In Cocktail, Band Baaja Baaraat, I Hate Luv Storys, Vicky Donor and even in the Besharam trailer, I’ve seen shades of this guy. A smart-talking, overconfident wuss with no redeemable qualities, who has to be led kicking and screaming to an epiphany, like Shahid Kapoor to grammar school. Yet inexplicably, he gets the girl and rides off into the sunset.
It’s either that or we have the superhero caricature (Salman Khan in any movie) who masquerades as a mortal, spitting acid, farting chemical weapons and doing wheelies in mid-air. He has no fear, no doubts and no physics stopping him from making a very confident fool of himself. (This applies to Salman Khan in real life also.)
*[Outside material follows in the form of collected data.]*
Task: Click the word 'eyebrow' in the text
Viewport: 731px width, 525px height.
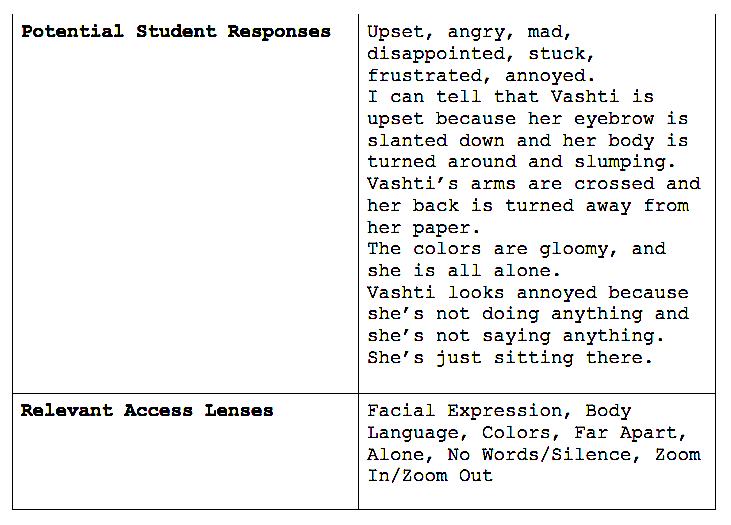Action: (x=614, y=119)
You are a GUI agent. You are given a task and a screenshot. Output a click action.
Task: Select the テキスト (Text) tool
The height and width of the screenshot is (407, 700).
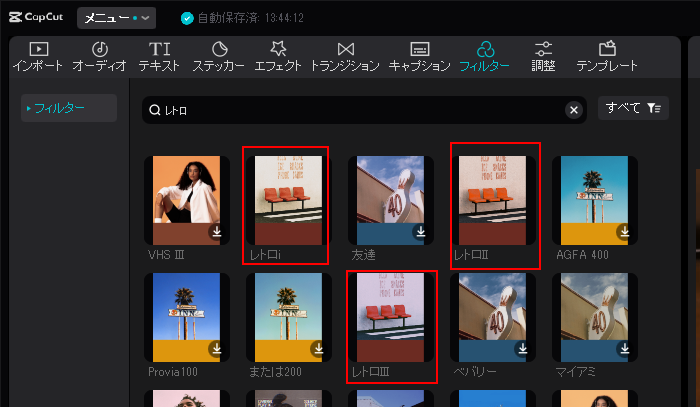coord(160,56)
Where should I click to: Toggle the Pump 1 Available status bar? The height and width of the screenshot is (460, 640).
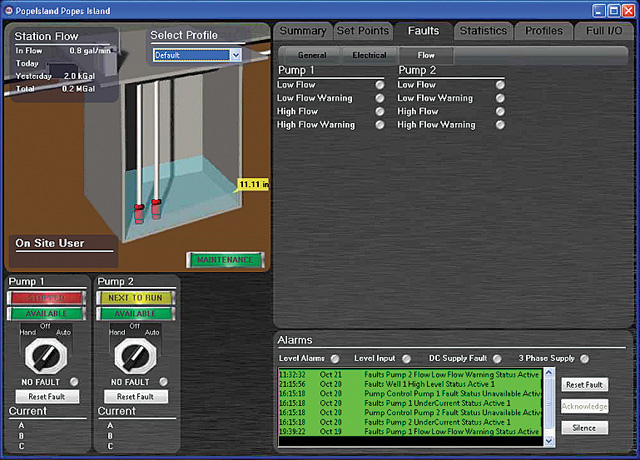coord(47,313)
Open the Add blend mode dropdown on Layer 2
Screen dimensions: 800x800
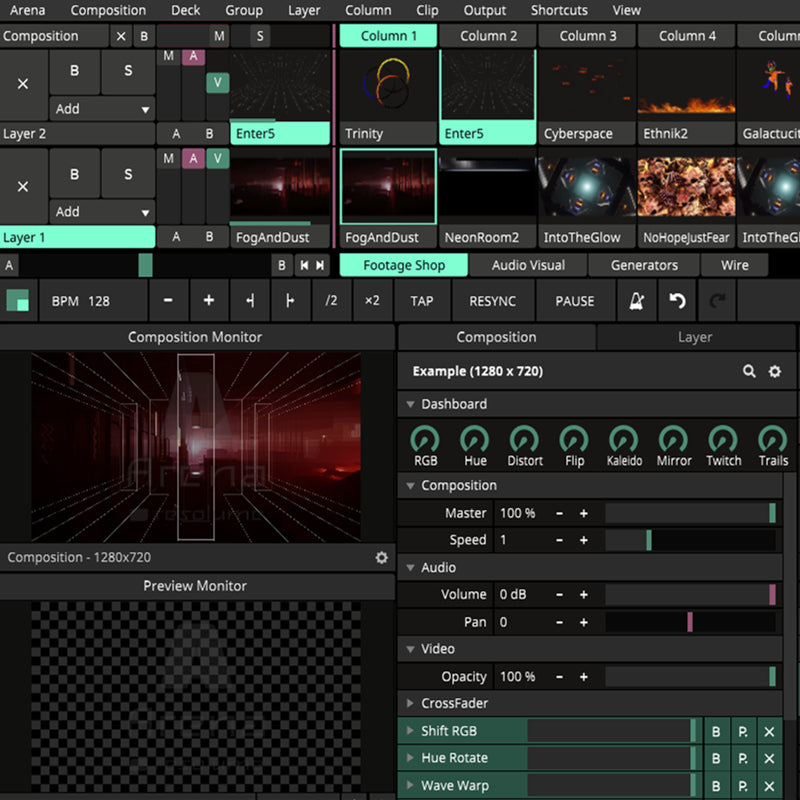102,109
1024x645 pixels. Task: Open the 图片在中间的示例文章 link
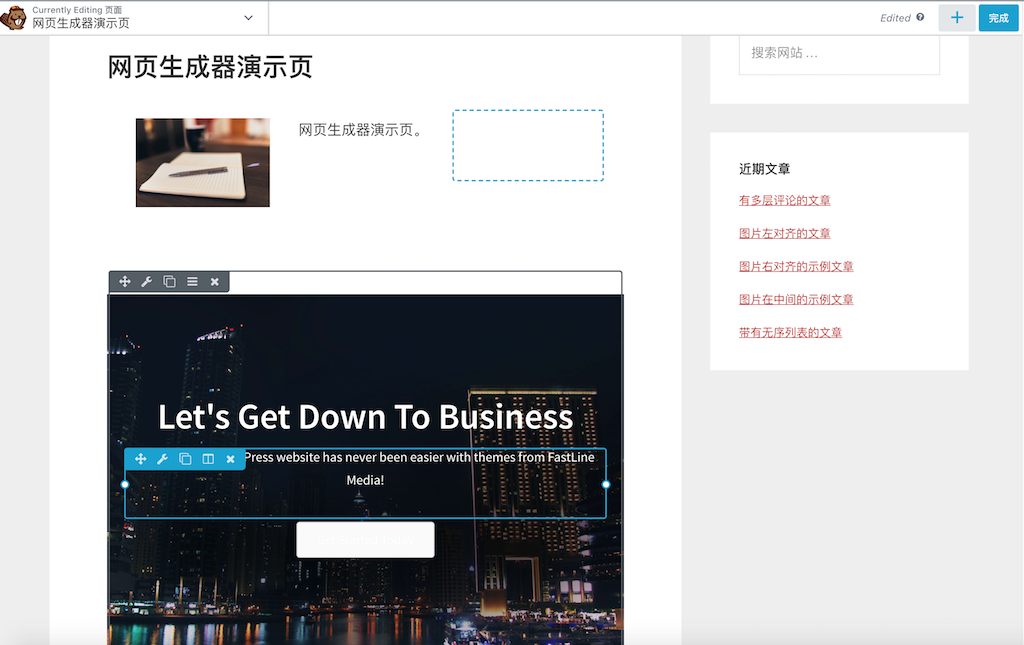coord(795,298)
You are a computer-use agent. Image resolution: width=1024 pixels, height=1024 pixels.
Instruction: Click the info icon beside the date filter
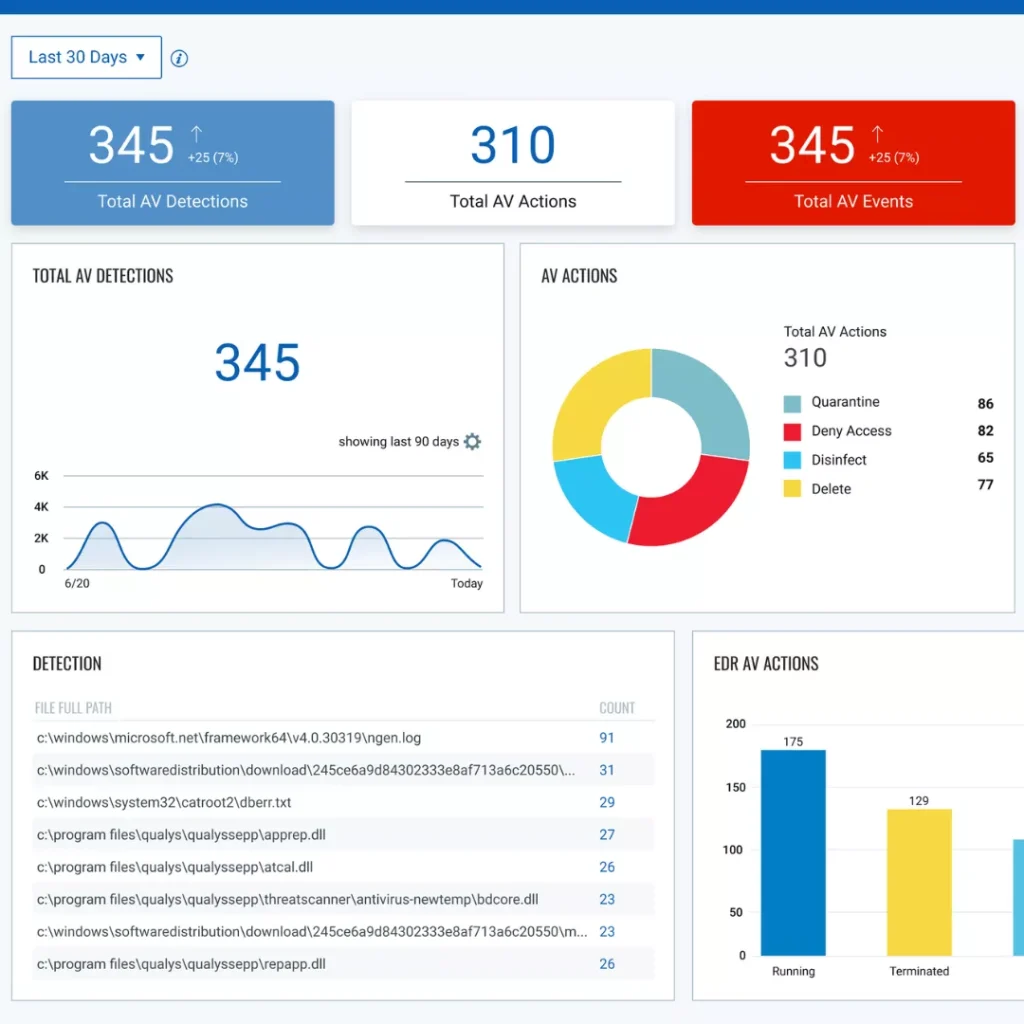pos(179,57)
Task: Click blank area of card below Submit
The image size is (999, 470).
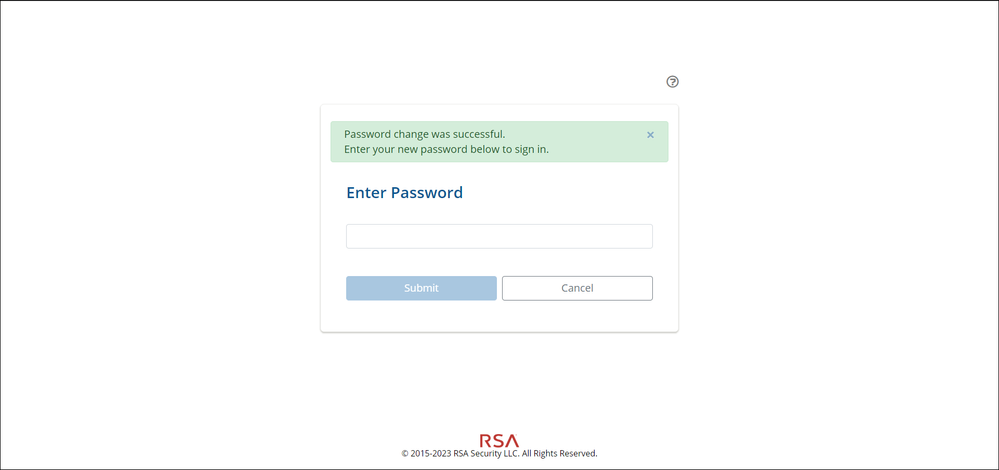Action: pos(499,316)
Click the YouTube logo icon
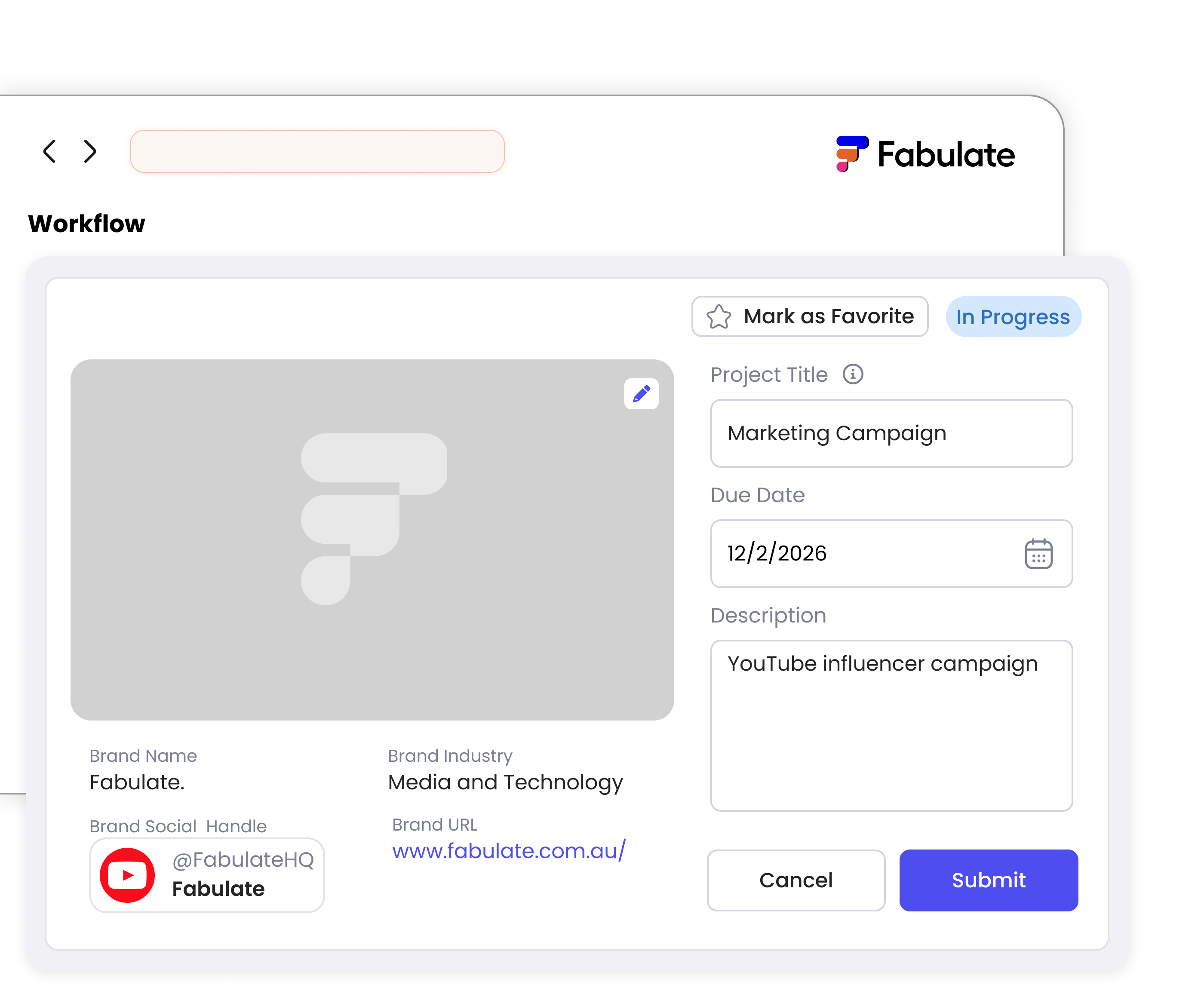The image size is (1204, 1006). click(127, 875)
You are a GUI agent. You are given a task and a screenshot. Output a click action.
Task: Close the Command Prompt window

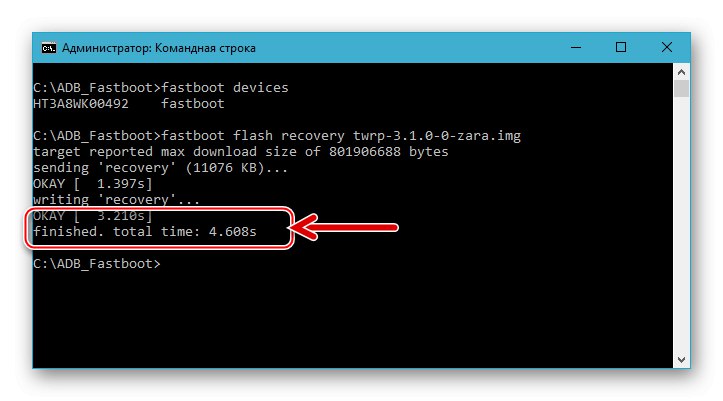667,47
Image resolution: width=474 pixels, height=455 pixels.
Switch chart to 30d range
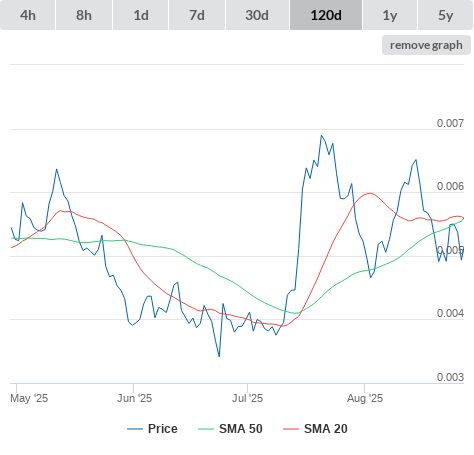(x=257, y=15)
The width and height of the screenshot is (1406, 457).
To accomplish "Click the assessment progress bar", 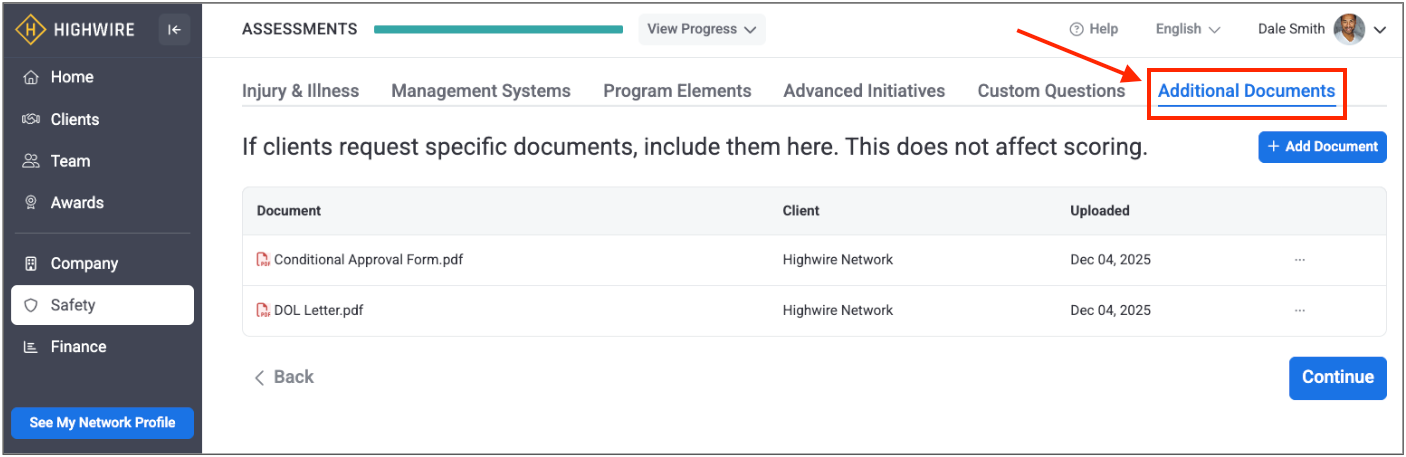I will [498, 29].
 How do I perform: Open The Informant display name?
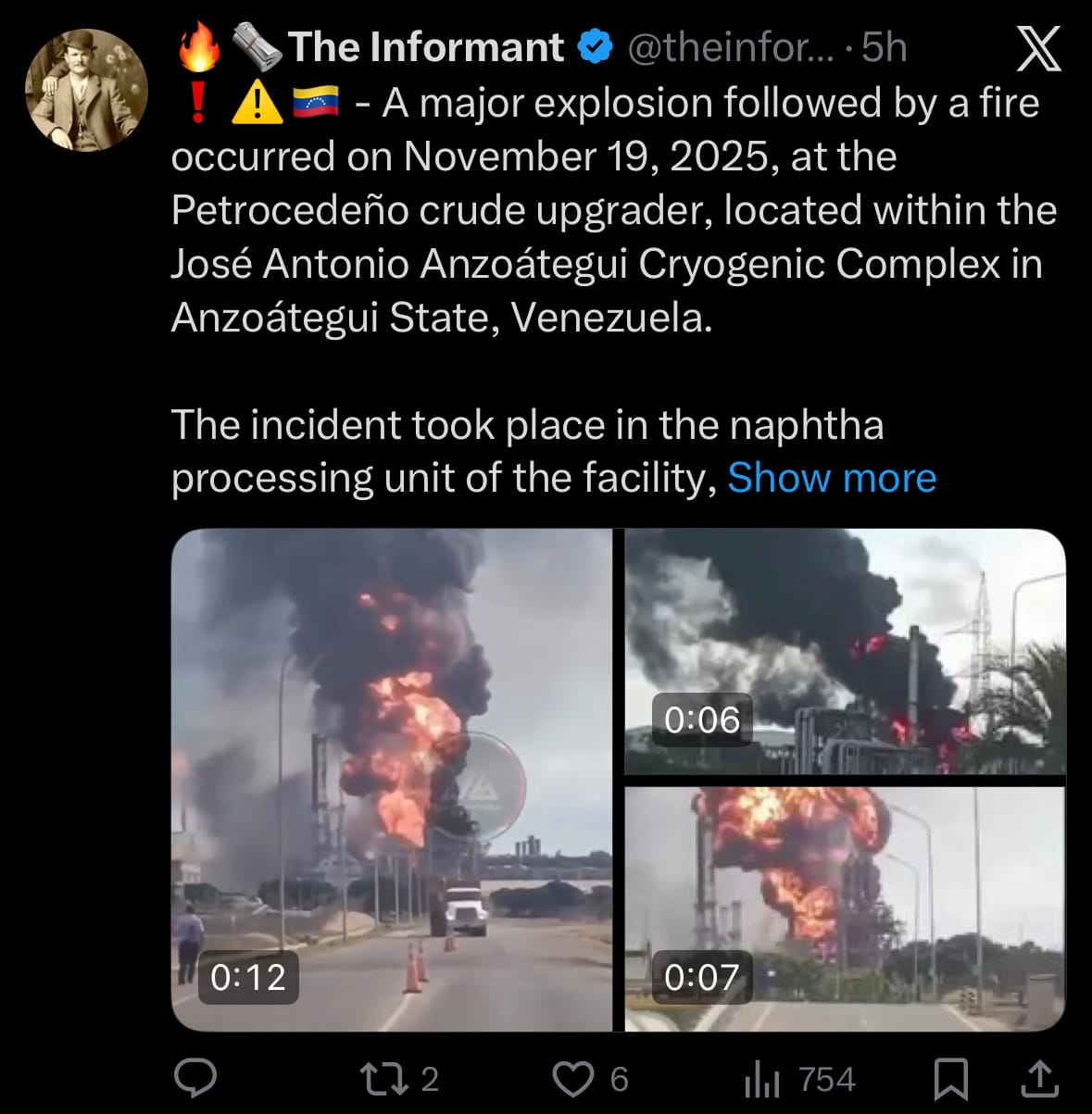[x=426, y=47]
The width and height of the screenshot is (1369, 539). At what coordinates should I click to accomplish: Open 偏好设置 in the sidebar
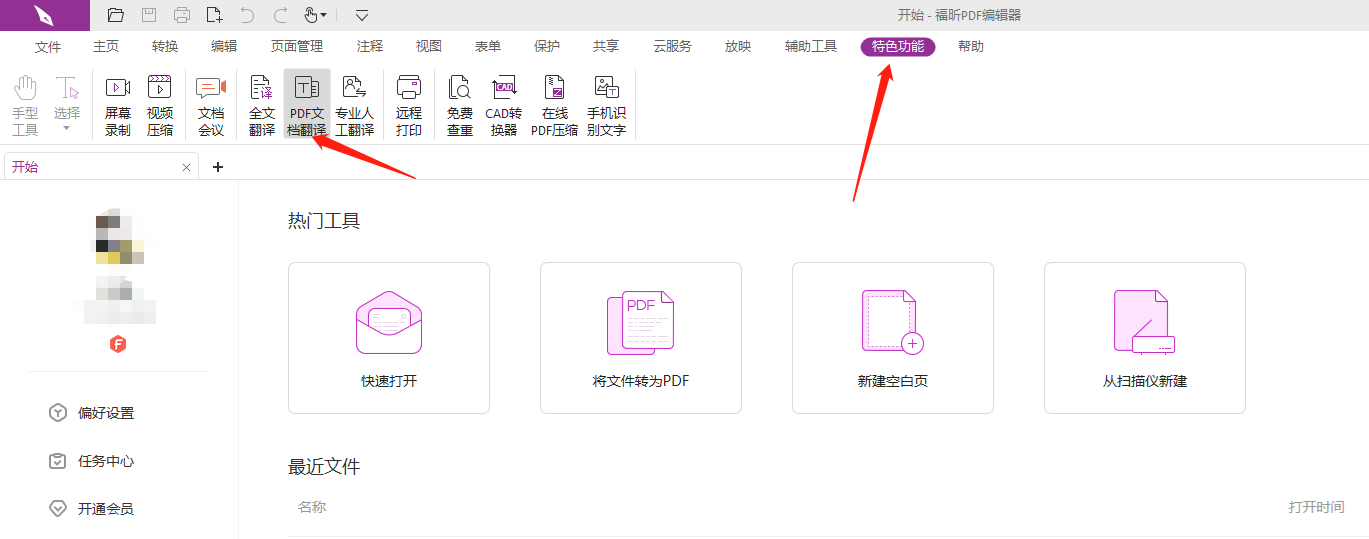(105, 413)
As a woman who actually loves how progressive all the new generation of female characters are, this is a tad disappointing. It’s as though as soon as our actresses were allowed to become true heroines, we were introduced to the catch – we also had to watch as they lowered their standards and settled for total losers.
Since so many directors and writers claim to speak on behalf of the youth of the country, let me spell it out for them before they start their next great foray into the muddled minds of the 20-somethings – the one thing we aren’t muddled about is that this country deserves better heroes. We need men with more gumption, more conviction, more self-confidence and less todu dialogue baazi. Because if you have the first three, the last one sort of takes care of itself.
And while you’re at it, give them killer abs too, because if I recall my Homer correctly, you can’t be a hero if you don’t have a surfer dude’s eight pack.